Hi! I am a software engineer and a bioinformatician. I work at Color, where I lead the genomics software engineering team and help build the future of genetic testing, population genomics, and healthcare delivery. Color has rapidly scaled to address the healthcare needs related to the COVID-19 pandemic, and I am lucky to be part of this effort.
Prior to Color, I worked at the Chan Zuckerberg Initiative, where I spent most of my time building infrastructure for the CZID project (also known as IDseq); a lot of this work is available as open source in the SWIPE and czid-workflows repositories.
Prior to CZI, I was involved with several biotechnology startups which gave me the opportunity to become an expert in the design and implementation of genome analysis systems and cloud platforms.

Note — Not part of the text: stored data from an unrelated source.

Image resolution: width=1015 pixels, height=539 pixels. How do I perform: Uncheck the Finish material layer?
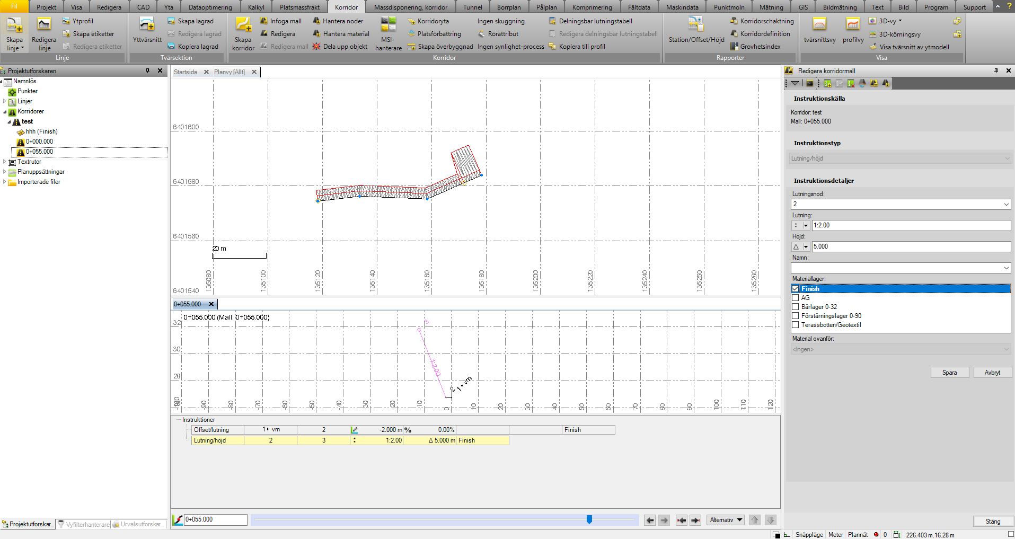[x=795, y=289]
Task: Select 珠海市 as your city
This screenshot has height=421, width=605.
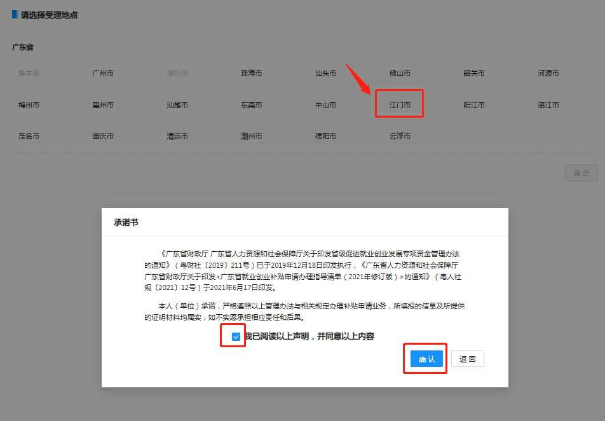Action: (x=251, y=72)
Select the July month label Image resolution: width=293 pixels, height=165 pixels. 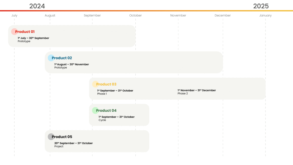pos(14,15)
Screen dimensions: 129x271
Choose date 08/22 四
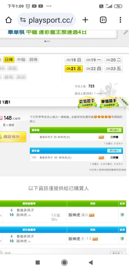(94, 69)
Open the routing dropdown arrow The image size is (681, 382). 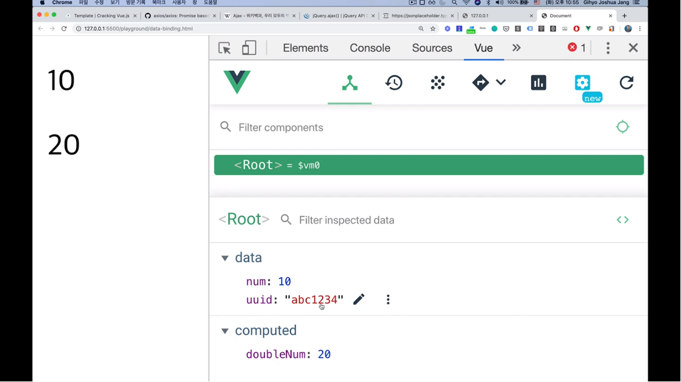[501, 83]
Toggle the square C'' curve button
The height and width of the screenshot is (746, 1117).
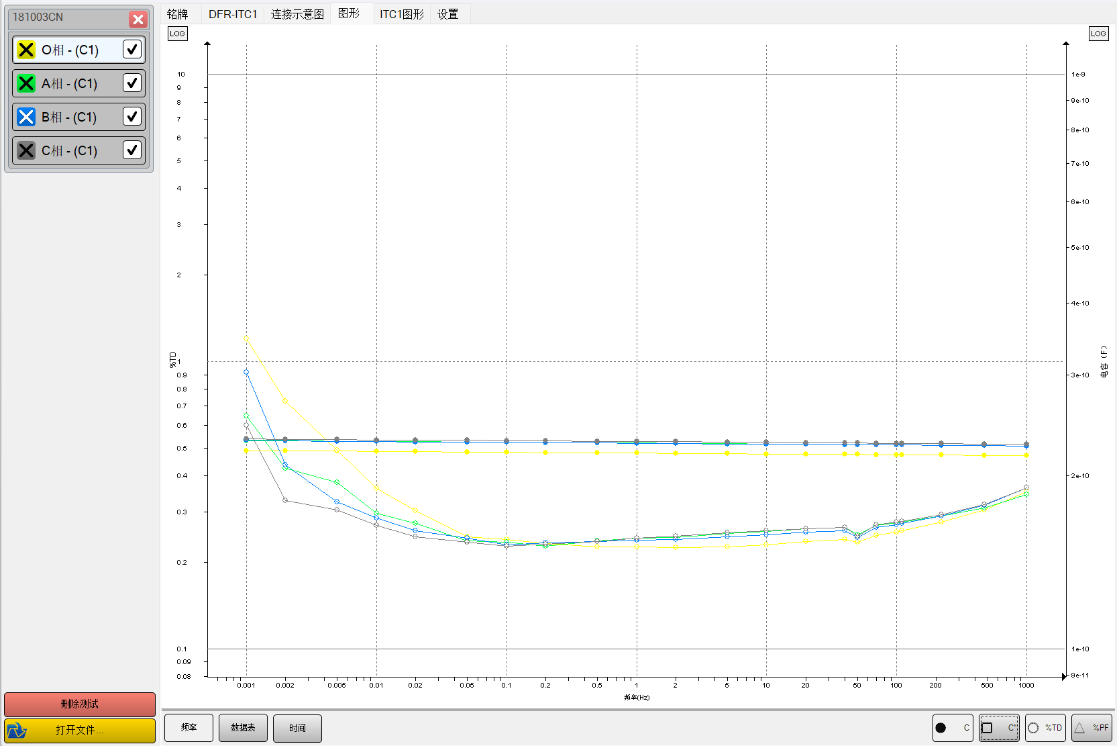pos(998,728)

I am particularly known for building state of the art systems for DNA sequence analysis, machine learning applications in genomics, scalable distributed systems for genomics, API design, Linux systems, information security, and development operations. Specific applications that I was involved with include single-molecule DNA sequencing R&D, microbial genome and metagenome annotation and interpretation, single-cell sequencing, variant calling/interpretation, and phylogenomics. Since 2011, I have been using Amazon Web Services to build these solutions, and I am now an expert in many AWS technologies as well as Terraform, an essential IaC tool used to configure and manage assets on AWS. Some of the tools my teams use every day to manage AWS assets are available as open source in the Aegea project, as well as other projects listed on my GitHub profile.

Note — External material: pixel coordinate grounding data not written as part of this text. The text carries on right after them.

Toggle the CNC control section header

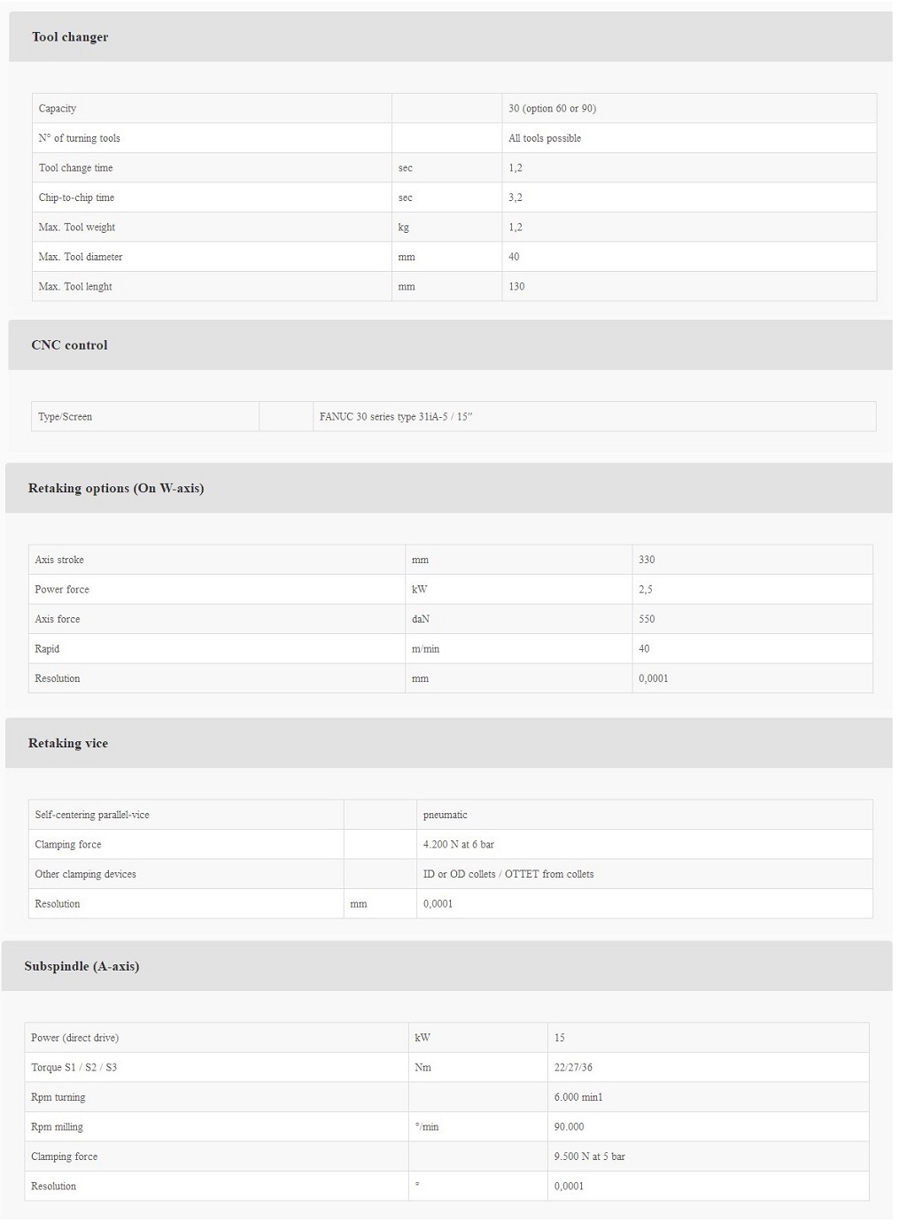(69, 345)
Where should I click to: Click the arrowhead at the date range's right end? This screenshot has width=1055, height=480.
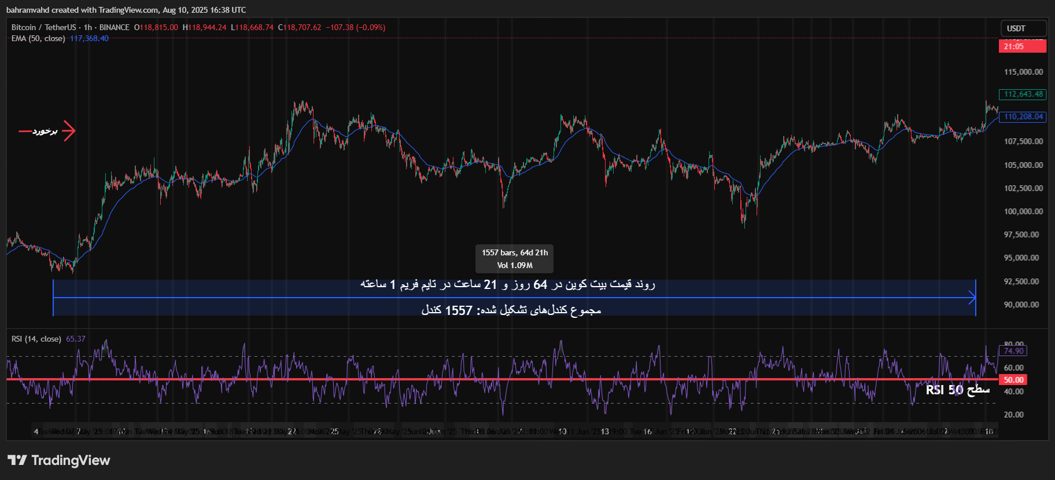point(972,298)
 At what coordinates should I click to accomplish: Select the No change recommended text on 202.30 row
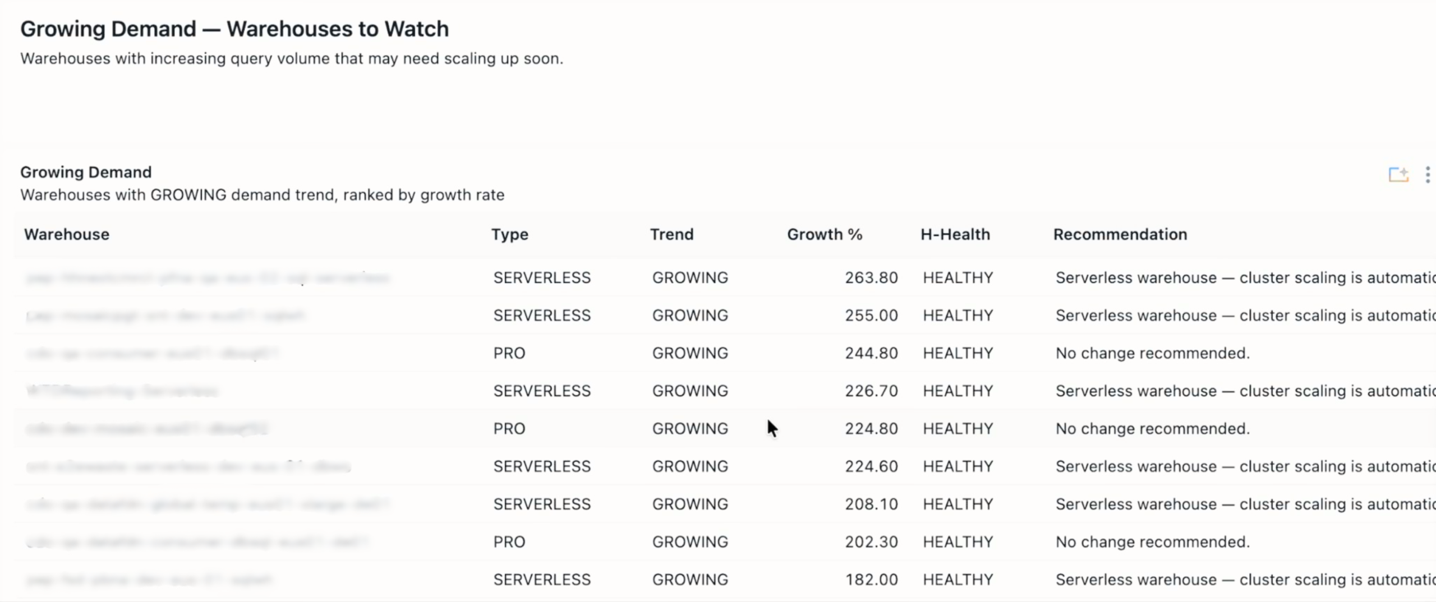pos(1152,541)
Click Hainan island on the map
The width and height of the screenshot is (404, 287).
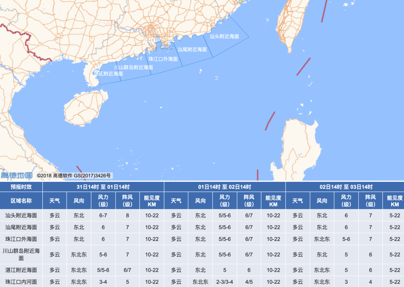click(85, 108)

Before my industry career, I graduated from UC Berkeley with a triple major in computer science, mathematics, and statistics. I then went to grad school at Georgia Tech and graduated with a PhD in bioinformatics. My undergraduate research work was at Lawrence Berkeley Lab with Inna Dubchak and Mike Brudno. Together with Mike’s advisor Serafim Batzoglou, we created the first global multiple genome alignment of multiple large eukaryotic genomes. My graduate advisor was Joshua Weitz, and my thesis title was Algorithm development for next generation sequencing-based metagenome analysis. You can read more exciting details in my CV. But a lot of what I learned during my time in grad school, I actually learned at Black Knight Martial Arts.
A few notable state of the art infrastructure projects that I implemented include an LXC-based cloud PaaS virtualization service which continues to power millions of jobs and Docker apps on the DNAnexus Titan platform; an independent implementation of SAML, OAuth2/OIDC, and their underlying technologies for single sign-on applications; an AWS IAM-based symbolic RBAC PDP service; and multiple API designs, CLI tools, and developer productivity tools for a variety of products. On the science side, I have mostly been involved in integration and tuning of existing genomics and machine learning software written by people smarter than me, but you can see some of my concrete contributions on my GitHub and Google Scholar profiles.
The technologies I use in my daily work include Terraform, AWS Fargate, S3, EFS, Lambda, Step Functions, IAM, RDS/Aurora, Python, Rust, OIDC, LXC, Docker, cloud-init, as well as many genomics tools including Kraken2, miniwdl, bedtools2, and minimap2.
I live in San Francisco. In my spare time I do a lot of the usual suspect activities such as biking, running, photography, and selecting the proper power tools for home improvement.